# Reading text

________________

Bangladesh's Surprising Success
The Idea of Bangladesh
Bangladesh leaves but a light imprint on the international imagination. 'Bangladesh—Sheikh Mujib', said the middle-aged republican in Northern Ireland, when I explained my ethnic origins. 'Bangladesh—Muhammad Yunus', said the young imam in South Sumatra, Indonesia, to the same. Yes, in both cases. Also floods and climate change, Rana Plaza and that disposable shirt you have on, labour migrants, and an increasingly impressive cricket team. This may be changing, but few people without a Bangladesh connection will know more about the world's eighth largest country.1
Relatively unimportant for politico-religious extremism, uninteresting from a geopolitical point of view, and not famous as a tourist destination either, Bangladesh punches well below its weight in terms of recognition value. And yet the country has played a major unacknowledged role in the world order as we know it. This role is ideological: the story of Bangladesh's development is told as a parable of the success bred by an early and sustained commitment to economic liberalism. A poor, populous country chooses the path of global capitalist development, resisting many of the temptations of dirigisme opted for by so many power-happy post-colonial elites. A particularly dominant retelling of this is a fairy tale of female empowerment that has helped amplify and reinforce powerful messages about the essential rightness of global capitalist development. That Bangladesh—that notorious basket case, with its hungry millions, that byword of bywords—has dragged so much of its population out of poverty is surely proof the development experiment works. If Bangladesh can do it, anywhere can.

________________

# Dataset content
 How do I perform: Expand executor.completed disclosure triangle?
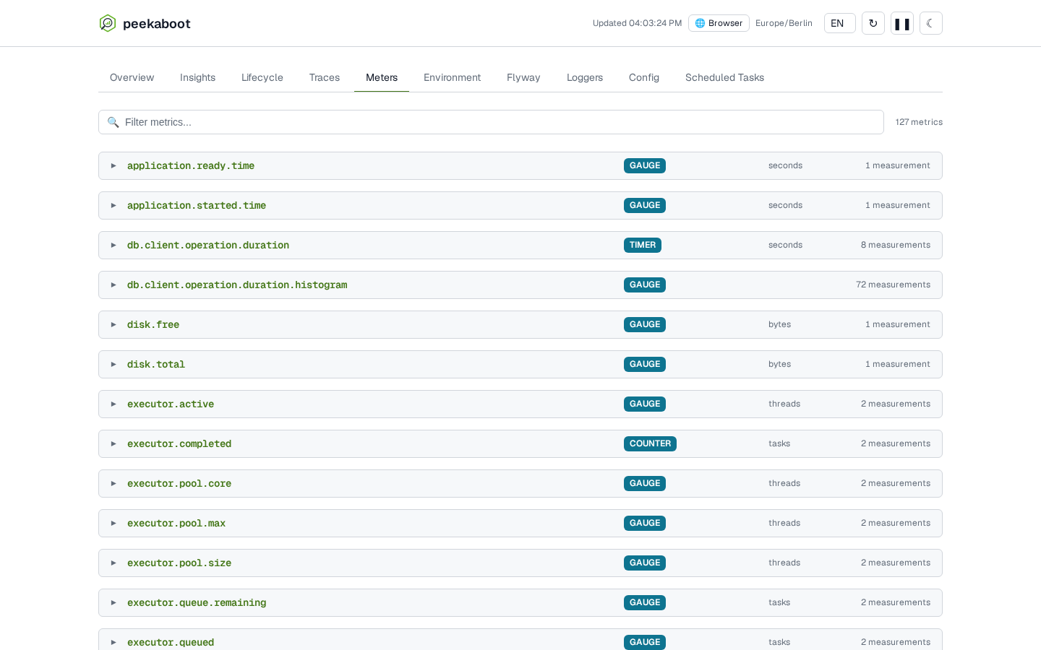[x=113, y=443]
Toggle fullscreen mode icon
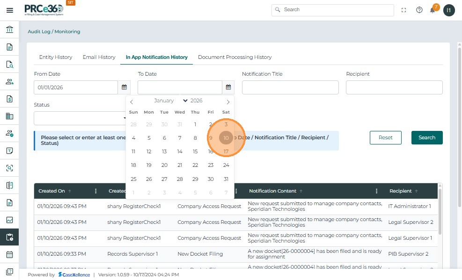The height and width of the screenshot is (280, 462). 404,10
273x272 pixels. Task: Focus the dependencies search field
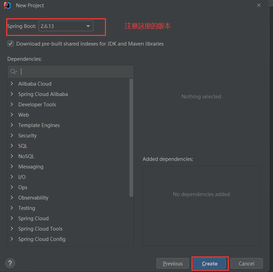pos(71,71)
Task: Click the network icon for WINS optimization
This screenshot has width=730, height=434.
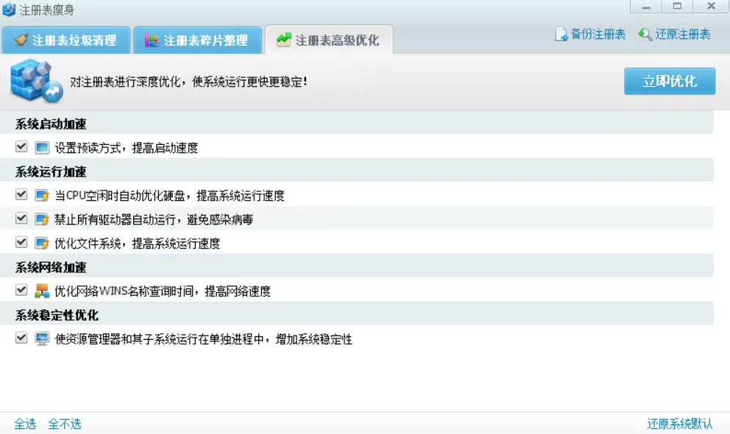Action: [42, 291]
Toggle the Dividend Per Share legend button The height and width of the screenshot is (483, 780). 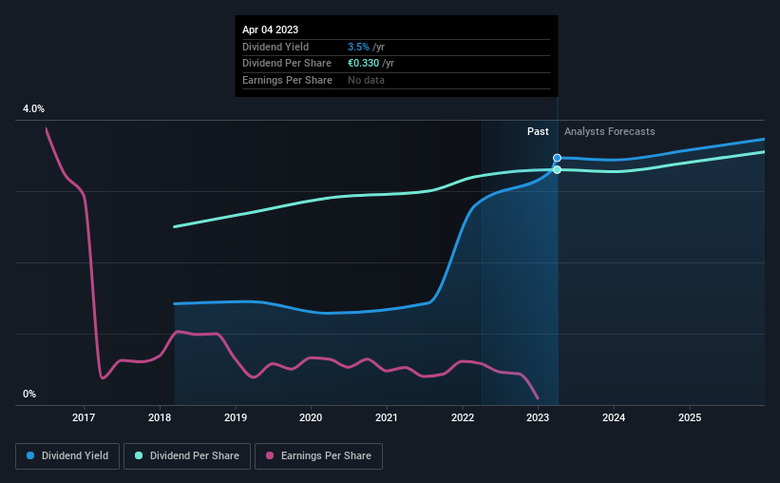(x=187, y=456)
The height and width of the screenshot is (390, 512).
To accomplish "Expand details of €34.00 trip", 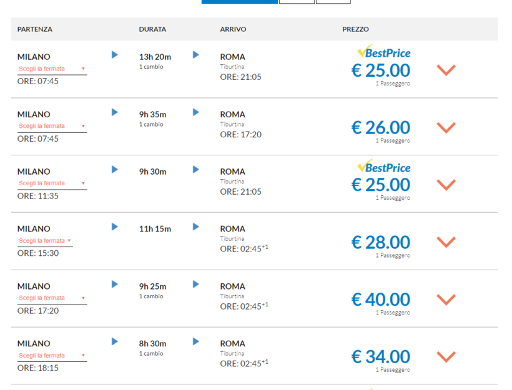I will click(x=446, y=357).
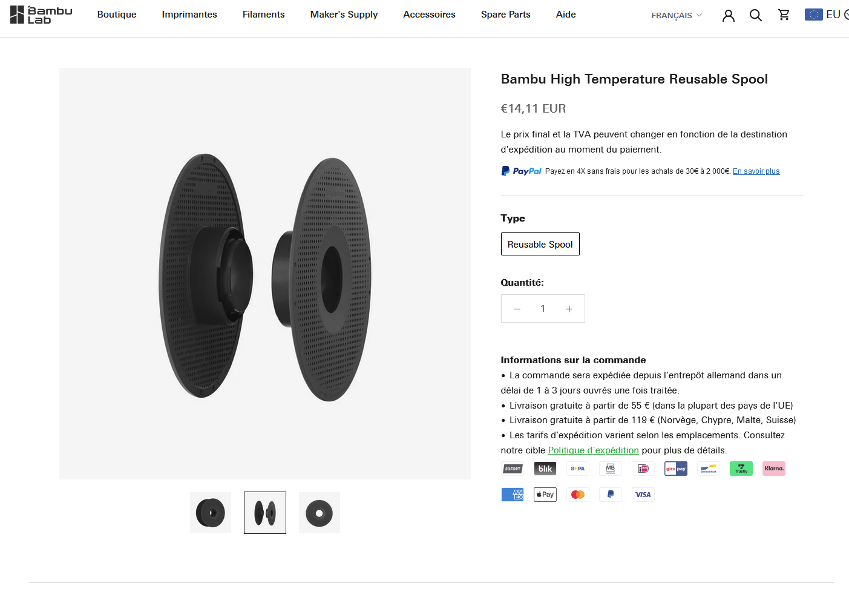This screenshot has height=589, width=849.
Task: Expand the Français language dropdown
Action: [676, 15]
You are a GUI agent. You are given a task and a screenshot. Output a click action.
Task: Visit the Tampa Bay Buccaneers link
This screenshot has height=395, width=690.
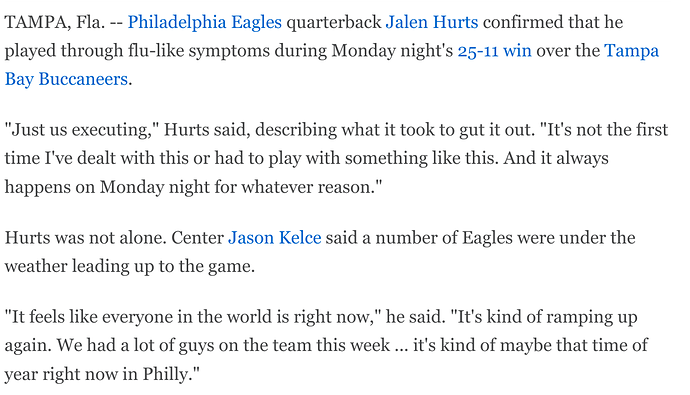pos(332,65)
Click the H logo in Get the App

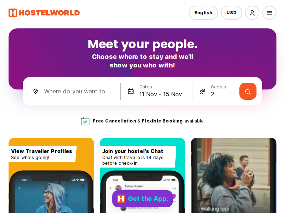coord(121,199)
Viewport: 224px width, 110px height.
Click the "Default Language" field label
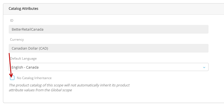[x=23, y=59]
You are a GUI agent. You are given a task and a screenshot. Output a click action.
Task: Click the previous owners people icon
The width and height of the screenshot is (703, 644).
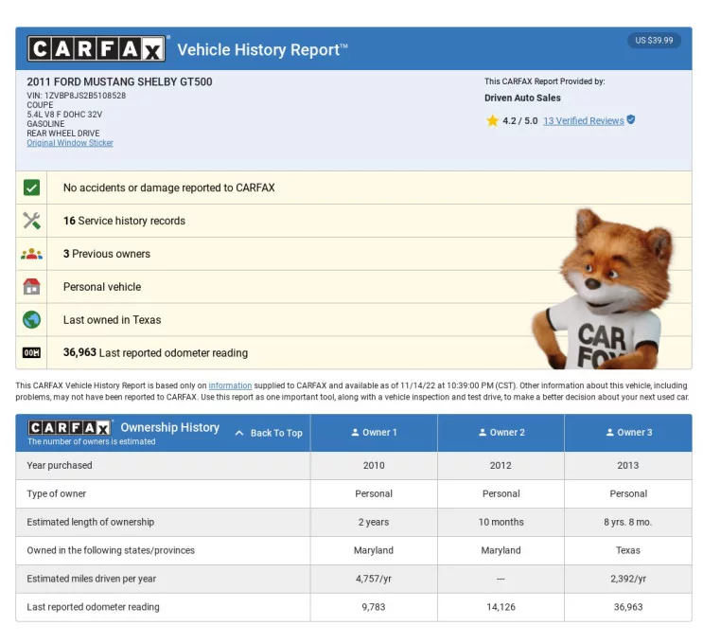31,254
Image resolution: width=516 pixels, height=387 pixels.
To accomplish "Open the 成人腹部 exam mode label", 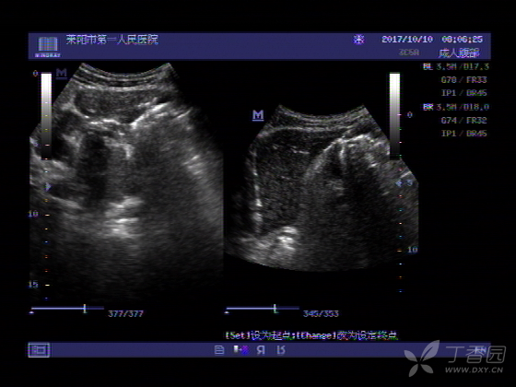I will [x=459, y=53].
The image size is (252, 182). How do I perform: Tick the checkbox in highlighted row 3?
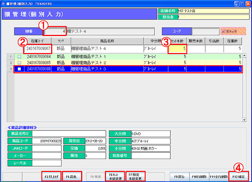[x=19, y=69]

________________

# Work to complete
**A.** In the passage on Bangladesh, what did the young imam in South Sumatra say when the writer explained their ethnic origins?
**B.** Summarize the passage on Bangladesh in two sentences.
**C.** Resume the passage on Bangladesh after its final sentence.

# Responses to the tasks
**A.** He said, "Bangladesh—Muhammad Yunus."

**B.** Bangladesh leaves only a light imprint on the international imagination, and few people without a connection to it know more than a handful of names and events. Yet the country has played a major unacknowledged ideological role, because its development is told as a parable of success bred by a sustained commitment to economic liberalism, implying that if Bangladesh can do it, anywhere can.

**C.**
Many countries, in particular but not only in Asia, have enjoyed sustained economic growth rates, transforming their economies from populous resourceless 
backwaters into export-oriented powerhouses, in the decades since the Second World War. Those who have visited Malaysia or Mauritius may scoff at the idea of Bangladesh's 'success'. But success there undeniably has been. As with other poor countries that relatively early on established the market-friendly economic reforms that laid them open to the boons of global economic integration, Bangladesh has seen sustained economic growth and significant structural transformation from a substantially agrarian base to an economy dominated by exports, chiefly of readymade garments and labour services. Through strategy, circumstance, and perhaps a little luck, these transformations from agrarian to export-oriented and industrial societies have been more pro-poor and less unequalizing than in some other countries that developed quickly. This propoorness is partly explained by a second feature of Bangladesh's surprising achievement, which is its pronounced gains in the domain of human development: Bangladesh does far better on key health, education, and gender equality indicators than its income and stage of economic development would suggest. People live longer, healthier lives; have fewer children, more of whom survive to adulthood; and school more of their sons, and in particular their daughters, than in other countries at comparable levels of economic development or with similar social structures. There has been some interesting discussion of how this has come about, but to date none of why.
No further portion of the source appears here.